2007-01-20

Adaptive Replacement Cache in ZFS

Last week, I could not reach the OpenSolaris source browser. I was looking for an explanation of what is called the 'ARC', or Adaptive Replacement Cache, in ZFS.

In contrast to the venerable UFS and NFS, ZFS does not use the normal solaris VM subsystem for its page cache. Instead, pages are mapped into the kernel address space, and managed by the ARC.

Looking through the zfs-discuss archives, I did not find any explanation of the ARC, except for references to the solaris Architecture Council, which is useful enough in itself, but does not deal specifically with paging algoritms...

Googling around, I finally found some useful references: Roch Bourbonnais explains the acronym, and refer to the IBM Almaden research lab, where the Adaptive Replacement Cache algorithm was developed.

In the original IBM version, it uses a cache directory twice as large as needed for the cache size. The extra space is used to keep track of recently evicted entries, so we know if a cache miss actually refers to
a recently used page or not.

After I created the wiki entry I came up with this visualisation of the cache directory:

. . . [1 hit,evicted <-[1 hit, in cache <-|-> 2 hits, in cache]-> 2 hits, evicted] . . .

and the following for a modification in Solaris ZFS, which knows in advance that it
should not throw out certain pages:

. . . [1 hit,evicted <-[1 hit, in cache <-|non-evictable|-> 2 hits, in cache]-> 2 hits, evicted] . . .

The inner brackets represent the actual cache, while the outer brackets show the virtual directory, referring to evicted entries. The total size for the cache is of course fixed, but it moves freely between the outer brackets. In addition, the divider in the middle can also move around, favouring recent or frequent hits.

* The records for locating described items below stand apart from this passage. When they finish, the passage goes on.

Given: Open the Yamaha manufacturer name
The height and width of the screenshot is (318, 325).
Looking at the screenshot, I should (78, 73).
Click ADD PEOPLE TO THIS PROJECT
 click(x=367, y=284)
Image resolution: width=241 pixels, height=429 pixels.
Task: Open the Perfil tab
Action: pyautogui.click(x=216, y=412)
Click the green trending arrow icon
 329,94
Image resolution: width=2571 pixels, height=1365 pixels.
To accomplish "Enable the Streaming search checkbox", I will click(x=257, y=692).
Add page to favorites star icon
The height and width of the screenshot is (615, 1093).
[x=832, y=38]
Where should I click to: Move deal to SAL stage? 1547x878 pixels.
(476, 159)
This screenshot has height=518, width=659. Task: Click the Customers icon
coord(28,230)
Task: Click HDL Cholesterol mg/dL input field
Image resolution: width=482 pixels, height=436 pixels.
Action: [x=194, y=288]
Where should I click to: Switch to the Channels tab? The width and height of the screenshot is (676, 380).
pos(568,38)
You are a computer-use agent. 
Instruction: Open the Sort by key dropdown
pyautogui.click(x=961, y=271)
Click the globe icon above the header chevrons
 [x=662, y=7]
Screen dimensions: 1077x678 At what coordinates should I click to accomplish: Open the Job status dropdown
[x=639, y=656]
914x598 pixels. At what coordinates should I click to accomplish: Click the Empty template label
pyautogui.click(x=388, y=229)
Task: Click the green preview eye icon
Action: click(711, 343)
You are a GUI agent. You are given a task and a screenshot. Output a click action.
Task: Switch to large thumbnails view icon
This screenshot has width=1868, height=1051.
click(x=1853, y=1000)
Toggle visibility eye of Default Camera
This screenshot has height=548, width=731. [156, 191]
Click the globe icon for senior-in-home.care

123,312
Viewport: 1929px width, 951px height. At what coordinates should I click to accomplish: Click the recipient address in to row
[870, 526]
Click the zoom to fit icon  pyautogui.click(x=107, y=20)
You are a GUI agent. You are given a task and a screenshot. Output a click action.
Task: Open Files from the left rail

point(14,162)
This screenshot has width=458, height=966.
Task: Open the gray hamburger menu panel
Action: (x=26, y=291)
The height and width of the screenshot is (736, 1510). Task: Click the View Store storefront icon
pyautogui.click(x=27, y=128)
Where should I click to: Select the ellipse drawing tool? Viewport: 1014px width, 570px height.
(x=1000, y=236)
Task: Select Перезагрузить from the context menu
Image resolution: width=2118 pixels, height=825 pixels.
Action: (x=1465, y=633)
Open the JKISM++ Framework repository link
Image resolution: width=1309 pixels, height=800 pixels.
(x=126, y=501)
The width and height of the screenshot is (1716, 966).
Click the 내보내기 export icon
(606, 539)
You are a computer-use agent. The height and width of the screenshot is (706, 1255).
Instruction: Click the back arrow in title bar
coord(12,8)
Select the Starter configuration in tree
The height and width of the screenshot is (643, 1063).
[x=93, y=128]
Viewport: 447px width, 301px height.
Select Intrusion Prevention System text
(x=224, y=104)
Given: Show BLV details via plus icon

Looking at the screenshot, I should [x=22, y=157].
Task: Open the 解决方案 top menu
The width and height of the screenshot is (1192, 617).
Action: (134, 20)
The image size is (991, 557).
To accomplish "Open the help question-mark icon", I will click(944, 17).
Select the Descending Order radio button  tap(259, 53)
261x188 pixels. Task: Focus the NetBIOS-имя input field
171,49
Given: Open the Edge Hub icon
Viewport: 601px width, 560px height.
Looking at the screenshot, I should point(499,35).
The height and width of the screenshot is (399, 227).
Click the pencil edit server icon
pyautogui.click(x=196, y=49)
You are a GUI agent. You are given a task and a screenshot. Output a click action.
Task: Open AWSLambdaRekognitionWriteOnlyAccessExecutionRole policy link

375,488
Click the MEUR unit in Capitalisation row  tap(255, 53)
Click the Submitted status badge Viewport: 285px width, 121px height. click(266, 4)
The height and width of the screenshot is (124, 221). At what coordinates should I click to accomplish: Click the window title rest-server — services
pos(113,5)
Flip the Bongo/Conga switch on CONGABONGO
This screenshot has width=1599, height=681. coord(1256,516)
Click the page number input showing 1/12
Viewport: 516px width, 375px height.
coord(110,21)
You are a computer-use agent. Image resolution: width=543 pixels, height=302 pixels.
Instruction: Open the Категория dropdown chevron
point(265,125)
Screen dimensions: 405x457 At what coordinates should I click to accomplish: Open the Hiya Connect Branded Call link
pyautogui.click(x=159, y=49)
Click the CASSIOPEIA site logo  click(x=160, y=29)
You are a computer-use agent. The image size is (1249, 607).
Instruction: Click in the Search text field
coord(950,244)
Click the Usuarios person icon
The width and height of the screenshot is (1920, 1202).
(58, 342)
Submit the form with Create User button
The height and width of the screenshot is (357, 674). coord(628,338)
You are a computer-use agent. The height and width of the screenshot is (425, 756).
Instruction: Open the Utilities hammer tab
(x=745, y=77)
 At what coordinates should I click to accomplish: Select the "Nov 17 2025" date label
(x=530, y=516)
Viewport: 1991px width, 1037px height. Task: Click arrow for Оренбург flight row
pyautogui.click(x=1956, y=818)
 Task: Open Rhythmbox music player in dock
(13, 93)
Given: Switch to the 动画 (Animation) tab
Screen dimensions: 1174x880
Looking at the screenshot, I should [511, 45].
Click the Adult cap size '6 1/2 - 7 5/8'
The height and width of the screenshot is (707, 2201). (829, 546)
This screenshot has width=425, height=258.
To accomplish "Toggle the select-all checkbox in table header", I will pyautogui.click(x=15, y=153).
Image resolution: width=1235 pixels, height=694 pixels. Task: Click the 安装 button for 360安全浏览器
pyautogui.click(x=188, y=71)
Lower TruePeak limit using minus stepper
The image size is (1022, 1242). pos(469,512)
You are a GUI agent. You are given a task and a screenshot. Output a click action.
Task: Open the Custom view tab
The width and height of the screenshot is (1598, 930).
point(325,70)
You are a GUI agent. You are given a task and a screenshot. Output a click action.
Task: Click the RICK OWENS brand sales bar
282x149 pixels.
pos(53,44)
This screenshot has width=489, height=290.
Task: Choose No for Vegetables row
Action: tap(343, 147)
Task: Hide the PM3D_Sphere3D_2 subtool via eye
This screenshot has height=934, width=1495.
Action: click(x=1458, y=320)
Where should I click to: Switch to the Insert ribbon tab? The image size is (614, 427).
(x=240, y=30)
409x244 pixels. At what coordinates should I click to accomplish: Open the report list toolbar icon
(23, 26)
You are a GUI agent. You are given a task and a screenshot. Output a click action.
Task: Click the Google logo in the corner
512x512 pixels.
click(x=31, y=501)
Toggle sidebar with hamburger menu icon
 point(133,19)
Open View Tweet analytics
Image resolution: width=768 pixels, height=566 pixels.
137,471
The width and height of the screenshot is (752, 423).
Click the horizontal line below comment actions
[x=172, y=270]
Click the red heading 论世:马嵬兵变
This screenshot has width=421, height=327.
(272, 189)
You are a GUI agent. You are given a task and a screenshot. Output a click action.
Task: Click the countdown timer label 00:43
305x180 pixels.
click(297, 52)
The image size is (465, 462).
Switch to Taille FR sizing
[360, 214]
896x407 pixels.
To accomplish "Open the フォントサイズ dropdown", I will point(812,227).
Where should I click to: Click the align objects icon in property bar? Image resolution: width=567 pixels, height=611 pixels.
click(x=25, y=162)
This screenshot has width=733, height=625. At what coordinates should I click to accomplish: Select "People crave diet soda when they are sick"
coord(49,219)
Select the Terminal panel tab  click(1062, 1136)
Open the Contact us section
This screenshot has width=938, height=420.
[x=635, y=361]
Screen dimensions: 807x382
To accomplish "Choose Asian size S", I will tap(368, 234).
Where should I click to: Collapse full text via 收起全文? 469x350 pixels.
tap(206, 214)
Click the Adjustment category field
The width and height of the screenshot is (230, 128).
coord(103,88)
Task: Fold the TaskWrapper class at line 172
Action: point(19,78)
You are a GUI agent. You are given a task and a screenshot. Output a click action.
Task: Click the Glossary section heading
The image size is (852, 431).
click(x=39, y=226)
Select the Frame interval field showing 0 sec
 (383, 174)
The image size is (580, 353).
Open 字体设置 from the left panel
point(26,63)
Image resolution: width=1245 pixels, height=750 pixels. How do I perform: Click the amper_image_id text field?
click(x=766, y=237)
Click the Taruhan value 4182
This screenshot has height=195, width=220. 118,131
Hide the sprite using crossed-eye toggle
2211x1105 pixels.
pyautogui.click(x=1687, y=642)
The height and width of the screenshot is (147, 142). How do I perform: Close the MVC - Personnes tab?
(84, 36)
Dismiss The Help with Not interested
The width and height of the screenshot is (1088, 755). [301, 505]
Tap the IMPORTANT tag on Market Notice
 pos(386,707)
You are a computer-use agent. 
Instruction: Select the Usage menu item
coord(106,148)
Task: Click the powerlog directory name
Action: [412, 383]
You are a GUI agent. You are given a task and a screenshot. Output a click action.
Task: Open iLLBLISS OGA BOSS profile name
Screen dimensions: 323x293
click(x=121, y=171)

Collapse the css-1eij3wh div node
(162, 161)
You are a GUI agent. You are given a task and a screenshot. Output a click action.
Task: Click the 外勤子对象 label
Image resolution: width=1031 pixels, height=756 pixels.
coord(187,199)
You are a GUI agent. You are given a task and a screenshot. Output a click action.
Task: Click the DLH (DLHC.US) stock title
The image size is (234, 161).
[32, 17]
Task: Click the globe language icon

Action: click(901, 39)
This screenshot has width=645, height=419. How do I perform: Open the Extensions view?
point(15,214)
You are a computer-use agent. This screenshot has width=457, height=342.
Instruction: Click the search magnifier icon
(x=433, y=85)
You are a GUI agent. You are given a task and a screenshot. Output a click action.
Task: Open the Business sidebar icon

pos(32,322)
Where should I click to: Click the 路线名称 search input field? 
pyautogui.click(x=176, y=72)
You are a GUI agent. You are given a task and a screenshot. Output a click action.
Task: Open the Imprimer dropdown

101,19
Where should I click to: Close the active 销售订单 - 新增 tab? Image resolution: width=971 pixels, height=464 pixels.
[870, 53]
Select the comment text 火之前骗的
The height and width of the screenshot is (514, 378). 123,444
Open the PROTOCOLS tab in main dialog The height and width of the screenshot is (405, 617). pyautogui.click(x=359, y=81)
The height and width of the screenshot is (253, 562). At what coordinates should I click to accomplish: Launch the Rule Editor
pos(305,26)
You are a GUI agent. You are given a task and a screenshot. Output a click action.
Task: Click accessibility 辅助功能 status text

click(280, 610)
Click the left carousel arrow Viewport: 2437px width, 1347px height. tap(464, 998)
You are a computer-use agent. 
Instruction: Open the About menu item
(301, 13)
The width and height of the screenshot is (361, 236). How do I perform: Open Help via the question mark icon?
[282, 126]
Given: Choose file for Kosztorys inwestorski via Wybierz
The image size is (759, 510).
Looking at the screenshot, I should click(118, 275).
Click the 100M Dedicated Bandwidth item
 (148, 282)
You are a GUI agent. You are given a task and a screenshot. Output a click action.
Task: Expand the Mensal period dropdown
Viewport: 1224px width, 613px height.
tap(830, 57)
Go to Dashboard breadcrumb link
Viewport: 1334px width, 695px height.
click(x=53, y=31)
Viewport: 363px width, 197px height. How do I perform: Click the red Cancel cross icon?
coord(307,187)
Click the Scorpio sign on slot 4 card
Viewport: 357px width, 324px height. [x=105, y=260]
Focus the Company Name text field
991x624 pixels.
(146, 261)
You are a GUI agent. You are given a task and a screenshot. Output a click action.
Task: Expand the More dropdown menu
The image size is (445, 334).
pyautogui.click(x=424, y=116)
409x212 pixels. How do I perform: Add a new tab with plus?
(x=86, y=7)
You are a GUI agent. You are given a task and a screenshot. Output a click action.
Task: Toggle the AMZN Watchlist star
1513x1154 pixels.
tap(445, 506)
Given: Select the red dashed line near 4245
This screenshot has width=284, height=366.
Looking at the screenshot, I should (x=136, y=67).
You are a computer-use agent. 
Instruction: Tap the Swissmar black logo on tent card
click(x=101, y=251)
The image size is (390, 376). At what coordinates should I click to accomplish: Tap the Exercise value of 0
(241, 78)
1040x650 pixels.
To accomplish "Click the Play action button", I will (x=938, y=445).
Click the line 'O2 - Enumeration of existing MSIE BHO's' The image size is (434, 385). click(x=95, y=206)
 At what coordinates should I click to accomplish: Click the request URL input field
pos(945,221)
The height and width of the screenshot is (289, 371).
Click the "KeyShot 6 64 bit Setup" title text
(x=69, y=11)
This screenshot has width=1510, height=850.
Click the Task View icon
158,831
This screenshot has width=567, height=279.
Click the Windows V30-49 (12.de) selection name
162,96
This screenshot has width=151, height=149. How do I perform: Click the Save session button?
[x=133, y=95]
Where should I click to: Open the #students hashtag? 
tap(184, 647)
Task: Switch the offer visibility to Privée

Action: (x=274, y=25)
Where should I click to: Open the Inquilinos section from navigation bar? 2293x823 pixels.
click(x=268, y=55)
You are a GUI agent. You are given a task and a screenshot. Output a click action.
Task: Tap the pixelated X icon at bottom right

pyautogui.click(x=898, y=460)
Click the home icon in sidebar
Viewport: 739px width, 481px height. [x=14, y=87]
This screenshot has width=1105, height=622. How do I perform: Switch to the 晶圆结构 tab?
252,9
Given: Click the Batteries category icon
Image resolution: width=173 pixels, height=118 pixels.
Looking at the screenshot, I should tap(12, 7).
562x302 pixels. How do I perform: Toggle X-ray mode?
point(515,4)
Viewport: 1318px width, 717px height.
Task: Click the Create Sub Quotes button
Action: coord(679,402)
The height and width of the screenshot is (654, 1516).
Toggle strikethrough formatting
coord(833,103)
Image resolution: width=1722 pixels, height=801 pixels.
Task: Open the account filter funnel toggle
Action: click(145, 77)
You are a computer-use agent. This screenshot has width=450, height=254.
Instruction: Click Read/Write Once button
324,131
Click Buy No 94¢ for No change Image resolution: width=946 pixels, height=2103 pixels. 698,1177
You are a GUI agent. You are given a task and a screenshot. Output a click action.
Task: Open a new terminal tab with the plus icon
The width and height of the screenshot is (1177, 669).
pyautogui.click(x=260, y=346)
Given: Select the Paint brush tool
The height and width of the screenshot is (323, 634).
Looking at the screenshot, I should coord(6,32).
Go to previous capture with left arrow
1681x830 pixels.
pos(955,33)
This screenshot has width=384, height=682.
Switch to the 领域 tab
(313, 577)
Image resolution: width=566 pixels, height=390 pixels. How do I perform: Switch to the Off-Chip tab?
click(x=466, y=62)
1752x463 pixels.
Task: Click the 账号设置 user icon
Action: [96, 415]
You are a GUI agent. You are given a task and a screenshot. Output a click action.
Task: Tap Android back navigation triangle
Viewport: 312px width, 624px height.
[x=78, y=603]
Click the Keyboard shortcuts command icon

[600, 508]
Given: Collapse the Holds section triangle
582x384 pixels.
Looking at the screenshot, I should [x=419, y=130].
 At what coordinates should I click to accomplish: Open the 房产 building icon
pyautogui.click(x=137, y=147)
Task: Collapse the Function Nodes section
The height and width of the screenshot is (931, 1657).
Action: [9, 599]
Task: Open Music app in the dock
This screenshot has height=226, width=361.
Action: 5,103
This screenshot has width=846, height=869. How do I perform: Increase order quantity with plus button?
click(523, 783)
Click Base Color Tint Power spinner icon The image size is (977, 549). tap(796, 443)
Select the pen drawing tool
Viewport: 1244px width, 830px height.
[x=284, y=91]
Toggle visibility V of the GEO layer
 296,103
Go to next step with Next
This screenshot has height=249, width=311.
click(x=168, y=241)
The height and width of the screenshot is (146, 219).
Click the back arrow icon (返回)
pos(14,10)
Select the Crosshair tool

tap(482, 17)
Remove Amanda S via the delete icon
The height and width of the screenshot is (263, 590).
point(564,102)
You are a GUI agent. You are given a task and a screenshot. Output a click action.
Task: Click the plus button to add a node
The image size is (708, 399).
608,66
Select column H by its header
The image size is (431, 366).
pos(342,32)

Because the cache is mapped into kernel memory, this puts quite some stress on 32bit (x86) systems, as the 4GB address space on that architecture is shared by kernel and user space. Space used by the cache limits the size of user processes. Don't run your DBMS on one of these.

Links:
Wikipedia: Adaptive_Replacement_Cache

2 comments:

Henk Langeveld said...

The source browser is back, arc.c can be found at http://src.opensolaris.org/source/xref/onnv/onnv-gate/usr/src/uts/common/fs/zfs/arc.c

Roch said...

Thanks for this.

Readers, do note that "the cache limits the size of user processes " applies to 32-bit kernels only.